=== Required action ===
Using the entries that follow, write out the line containing "The image size is (727, 333).", the line containing "has width=463, height=255.", and every line between them, exactly and nothing else.

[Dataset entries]
-- -- --
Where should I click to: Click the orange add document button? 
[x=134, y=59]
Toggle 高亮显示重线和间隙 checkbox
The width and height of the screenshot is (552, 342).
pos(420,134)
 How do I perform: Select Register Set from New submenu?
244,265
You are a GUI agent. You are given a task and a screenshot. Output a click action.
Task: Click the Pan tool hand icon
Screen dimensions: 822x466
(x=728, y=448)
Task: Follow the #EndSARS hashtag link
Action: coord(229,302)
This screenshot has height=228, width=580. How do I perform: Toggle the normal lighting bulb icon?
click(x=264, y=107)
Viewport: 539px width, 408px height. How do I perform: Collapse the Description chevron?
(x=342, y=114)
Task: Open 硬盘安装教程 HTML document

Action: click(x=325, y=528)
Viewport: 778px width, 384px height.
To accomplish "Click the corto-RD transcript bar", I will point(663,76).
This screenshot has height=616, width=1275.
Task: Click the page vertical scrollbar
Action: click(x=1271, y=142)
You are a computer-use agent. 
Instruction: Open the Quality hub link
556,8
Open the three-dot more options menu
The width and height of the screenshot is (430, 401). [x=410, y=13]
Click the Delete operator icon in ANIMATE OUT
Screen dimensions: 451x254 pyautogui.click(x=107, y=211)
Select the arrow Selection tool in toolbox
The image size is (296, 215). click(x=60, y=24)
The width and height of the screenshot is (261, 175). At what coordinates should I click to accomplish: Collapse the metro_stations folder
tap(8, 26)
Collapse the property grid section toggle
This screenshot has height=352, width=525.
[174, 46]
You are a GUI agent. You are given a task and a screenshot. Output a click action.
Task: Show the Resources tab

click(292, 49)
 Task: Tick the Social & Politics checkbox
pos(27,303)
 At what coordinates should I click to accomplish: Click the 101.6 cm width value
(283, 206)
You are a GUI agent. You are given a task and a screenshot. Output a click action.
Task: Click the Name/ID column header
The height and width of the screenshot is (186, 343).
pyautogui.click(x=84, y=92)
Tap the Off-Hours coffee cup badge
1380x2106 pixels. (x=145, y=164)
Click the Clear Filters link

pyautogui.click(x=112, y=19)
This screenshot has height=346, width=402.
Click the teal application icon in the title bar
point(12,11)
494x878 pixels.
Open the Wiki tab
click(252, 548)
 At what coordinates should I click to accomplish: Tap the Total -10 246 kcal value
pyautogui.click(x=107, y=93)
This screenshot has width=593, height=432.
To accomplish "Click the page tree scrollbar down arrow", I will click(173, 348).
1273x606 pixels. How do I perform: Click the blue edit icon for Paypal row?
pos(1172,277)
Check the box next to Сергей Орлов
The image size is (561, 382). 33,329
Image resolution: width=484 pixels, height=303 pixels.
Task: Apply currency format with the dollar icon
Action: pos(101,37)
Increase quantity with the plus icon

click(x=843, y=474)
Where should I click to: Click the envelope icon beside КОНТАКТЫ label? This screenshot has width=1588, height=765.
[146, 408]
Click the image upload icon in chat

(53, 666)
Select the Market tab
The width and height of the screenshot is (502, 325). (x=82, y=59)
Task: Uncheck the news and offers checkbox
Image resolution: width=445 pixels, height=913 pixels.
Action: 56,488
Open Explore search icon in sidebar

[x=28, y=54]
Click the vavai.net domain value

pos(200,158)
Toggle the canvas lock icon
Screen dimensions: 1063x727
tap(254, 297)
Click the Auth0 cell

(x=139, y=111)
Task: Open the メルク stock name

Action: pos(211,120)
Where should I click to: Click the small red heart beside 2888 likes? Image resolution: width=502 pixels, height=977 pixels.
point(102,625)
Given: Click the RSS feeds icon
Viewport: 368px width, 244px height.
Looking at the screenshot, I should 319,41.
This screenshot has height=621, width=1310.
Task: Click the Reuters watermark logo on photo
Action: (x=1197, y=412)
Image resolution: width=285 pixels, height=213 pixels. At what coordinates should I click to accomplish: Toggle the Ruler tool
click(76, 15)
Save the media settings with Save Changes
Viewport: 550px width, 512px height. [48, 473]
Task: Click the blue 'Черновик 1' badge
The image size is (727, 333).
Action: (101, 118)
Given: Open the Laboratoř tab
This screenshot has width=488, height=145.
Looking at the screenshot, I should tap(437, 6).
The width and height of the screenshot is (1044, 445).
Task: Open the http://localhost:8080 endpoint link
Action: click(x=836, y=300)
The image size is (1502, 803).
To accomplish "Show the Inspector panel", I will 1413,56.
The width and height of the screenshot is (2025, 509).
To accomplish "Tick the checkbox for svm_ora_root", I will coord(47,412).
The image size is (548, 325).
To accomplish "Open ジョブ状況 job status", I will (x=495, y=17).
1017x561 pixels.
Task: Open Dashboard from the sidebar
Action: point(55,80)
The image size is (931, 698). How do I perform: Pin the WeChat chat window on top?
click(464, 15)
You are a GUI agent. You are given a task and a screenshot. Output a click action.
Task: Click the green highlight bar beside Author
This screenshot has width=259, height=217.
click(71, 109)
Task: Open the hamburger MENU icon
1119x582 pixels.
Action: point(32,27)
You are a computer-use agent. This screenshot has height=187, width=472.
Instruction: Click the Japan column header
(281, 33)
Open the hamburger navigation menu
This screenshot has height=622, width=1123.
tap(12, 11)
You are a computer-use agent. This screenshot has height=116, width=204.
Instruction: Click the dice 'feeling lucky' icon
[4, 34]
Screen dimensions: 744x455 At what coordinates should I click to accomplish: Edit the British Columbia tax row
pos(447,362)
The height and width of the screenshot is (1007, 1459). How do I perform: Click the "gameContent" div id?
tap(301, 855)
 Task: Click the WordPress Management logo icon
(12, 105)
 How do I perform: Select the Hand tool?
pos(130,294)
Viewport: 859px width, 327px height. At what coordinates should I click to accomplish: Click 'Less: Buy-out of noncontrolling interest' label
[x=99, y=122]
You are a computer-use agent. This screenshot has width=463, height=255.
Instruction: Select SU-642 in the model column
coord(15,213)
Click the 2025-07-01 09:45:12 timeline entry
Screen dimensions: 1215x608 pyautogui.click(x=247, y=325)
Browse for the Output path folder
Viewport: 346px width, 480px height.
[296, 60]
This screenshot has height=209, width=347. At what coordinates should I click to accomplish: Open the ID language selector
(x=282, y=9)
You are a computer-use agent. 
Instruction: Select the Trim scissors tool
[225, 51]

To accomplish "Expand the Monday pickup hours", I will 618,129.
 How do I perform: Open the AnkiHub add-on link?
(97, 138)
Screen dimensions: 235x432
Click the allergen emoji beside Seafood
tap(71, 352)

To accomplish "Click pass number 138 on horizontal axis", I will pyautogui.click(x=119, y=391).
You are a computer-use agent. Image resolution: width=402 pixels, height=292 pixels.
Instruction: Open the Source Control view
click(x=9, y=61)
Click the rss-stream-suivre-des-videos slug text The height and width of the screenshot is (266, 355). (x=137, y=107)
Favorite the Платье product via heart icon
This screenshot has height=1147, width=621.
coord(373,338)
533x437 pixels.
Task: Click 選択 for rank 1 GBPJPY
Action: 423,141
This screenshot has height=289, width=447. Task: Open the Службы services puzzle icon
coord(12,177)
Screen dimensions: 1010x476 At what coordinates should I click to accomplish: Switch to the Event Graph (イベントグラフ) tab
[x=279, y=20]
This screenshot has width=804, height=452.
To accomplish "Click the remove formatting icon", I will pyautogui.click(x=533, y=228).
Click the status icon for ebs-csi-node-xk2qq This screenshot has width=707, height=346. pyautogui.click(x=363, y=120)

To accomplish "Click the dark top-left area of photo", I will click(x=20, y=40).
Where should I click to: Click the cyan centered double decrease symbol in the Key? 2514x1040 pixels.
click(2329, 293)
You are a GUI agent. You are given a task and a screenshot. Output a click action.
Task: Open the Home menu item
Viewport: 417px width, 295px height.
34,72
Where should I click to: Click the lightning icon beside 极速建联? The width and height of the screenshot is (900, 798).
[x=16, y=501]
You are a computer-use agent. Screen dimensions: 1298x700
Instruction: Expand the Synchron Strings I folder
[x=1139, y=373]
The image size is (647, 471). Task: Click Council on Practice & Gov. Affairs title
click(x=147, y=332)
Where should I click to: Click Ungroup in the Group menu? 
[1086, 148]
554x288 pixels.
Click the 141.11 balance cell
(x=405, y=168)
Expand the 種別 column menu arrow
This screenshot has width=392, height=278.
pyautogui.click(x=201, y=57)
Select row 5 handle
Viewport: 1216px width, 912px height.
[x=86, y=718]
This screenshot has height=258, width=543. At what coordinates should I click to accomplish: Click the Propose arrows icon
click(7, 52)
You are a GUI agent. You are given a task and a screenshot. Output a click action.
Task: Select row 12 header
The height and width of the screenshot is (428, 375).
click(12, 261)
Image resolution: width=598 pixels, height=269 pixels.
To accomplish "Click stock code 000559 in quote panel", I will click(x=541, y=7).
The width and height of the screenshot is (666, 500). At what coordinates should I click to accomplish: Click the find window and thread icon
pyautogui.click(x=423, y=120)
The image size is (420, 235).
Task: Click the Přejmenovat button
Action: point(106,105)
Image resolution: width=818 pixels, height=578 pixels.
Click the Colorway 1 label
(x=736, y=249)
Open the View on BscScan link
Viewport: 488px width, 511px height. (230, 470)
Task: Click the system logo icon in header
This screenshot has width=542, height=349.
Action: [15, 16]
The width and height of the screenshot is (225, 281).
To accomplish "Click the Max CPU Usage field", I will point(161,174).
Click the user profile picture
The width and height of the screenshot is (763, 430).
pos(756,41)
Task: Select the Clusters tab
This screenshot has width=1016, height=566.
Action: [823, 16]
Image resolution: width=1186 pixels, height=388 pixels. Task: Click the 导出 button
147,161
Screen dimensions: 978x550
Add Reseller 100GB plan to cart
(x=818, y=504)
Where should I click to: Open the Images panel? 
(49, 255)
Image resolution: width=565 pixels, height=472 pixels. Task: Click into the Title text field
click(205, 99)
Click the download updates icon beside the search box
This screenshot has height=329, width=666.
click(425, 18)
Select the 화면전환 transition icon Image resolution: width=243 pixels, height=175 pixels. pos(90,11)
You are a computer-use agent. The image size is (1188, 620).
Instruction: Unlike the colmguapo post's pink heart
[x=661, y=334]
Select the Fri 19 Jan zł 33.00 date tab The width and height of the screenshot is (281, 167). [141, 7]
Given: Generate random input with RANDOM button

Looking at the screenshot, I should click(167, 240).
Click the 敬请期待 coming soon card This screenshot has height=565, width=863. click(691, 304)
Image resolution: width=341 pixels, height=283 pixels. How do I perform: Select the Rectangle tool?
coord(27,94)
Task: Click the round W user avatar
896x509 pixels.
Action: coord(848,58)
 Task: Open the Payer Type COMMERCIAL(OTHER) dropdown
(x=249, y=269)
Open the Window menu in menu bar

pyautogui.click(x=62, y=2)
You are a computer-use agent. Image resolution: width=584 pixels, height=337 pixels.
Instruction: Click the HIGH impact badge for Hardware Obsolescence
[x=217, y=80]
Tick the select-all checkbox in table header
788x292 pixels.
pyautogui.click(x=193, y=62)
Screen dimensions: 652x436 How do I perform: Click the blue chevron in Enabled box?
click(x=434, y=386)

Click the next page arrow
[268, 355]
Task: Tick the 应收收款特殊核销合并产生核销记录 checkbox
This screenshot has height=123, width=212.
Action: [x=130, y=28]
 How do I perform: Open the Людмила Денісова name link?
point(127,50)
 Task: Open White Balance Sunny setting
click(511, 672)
-- -- --
=== Written solution ===
The image size is (727, 333).
Action: (101, 118)
Given: Open the Laboratoř tab
This screenshot has width=488, height=145.
Looking at the screenshot, I should tap(437, 6).
The width and height of the screenshot is (1044, 445).
Task: Open the http://localhost:8080 endpoint link
Action: click(x=836, y=300)
The image size is (1502, 803).
To accomplish "Show the Inspector panel", I will 1413,56.
The width and height of the screenshot is (2025, 509).
To accomplish "Tick the checkbox for svm_ora_root", I will coord(47,412).
The image size is (548, 325).
To accomplish "Open ジョブ状況 job status", I will (x=495, y=17).
1017x561 pixels.
Task: Open Dashboard from the sidebar
Action: point(55,80)
The image size is (931, 698). How do I perform: Pin the WeChat chat window on top?
click(464, 15)
You are a GUI agent. You are given a task and a screenshot. Output a click action.
Task: Click the green highlight bar beside Author
This screenshot has width=259, height=217.
click(71, 109)
Task: Open the hamburger MENU icon
1119x582 pixels.
Action: point(32,27)
You are a computer-use agent. This screenshot has height=187, width=472.
Instruction: Click the Japan column header
(281, 33)
Open the hamburger navigation menu
This screenshot has height=622, width=1123.
tap(12, 11)
You are a computer-use agent. This screenshot has height=116, width=204.
Instruction: Click the dice 'feeling lucky' icon
[4, 34]
Screen dimensions: 744x455 At what coordinates should I click to accomplish: Edit the British Columbia tax row
pos(447,362)
The height and width of the screenshot is (1007, 1459). How do I perform: Click the "gameContent" div id?
tap(301, 855)
 Task: Click the WordPress Management logo icon
(12, 105)
 How do I perform: Select the Hand tool?
pos(130,294)
Viewport: 859px width, 327px height. At what coordinates should I click to accomplish: Click 'Less: Buy-out of noncontrolling interest' label
[x=99, y=122]
You are a computer-use agent. This screenshot has width=463, height=255.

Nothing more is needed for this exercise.